>>>>

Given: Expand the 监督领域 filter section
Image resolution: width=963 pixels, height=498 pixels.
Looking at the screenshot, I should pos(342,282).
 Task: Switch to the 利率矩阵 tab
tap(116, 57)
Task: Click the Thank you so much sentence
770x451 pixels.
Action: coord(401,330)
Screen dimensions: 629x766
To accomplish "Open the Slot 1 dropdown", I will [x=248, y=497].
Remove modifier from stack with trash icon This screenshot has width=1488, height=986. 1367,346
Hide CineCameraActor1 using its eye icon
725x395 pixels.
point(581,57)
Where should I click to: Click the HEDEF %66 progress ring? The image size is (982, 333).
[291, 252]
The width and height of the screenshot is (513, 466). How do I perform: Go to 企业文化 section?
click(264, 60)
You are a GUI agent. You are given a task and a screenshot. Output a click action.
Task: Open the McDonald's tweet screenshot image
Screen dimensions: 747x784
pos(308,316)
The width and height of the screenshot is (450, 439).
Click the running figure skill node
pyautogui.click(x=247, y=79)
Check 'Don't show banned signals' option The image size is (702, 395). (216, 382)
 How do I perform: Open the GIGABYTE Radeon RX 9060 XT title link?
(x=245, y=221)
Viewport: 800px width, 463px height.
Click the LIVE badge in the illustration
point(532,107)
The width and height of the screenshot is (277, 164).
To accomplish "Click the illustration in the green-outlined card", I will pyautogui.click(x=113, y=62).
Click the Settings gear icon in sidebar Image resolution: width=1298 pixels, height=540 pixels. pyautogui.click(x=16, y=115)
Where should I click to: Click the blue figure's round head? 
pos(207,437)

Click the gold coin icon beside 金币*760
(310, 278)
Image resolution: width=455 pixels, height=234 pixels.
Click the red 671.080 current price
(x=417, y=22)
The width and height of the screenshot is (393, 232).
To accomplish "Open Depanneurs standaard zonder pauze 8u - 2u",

<<<<

(Work to complete) Out of the data above, transcribe exactly and only the lines starting with the line that has "Screen dimensions: 747x784" and going on through the line that has "Check 'Don't show", both included.

(Completed task)
Screen dimensions: 747x784
pos(308,316)
The width and height of the screenshot is (450, 439).
Click the running figure skill node
pyautogui.click(x=247, y=79)
Check 'Don't show banned signals' option The image size is (702, 395). (216, 382)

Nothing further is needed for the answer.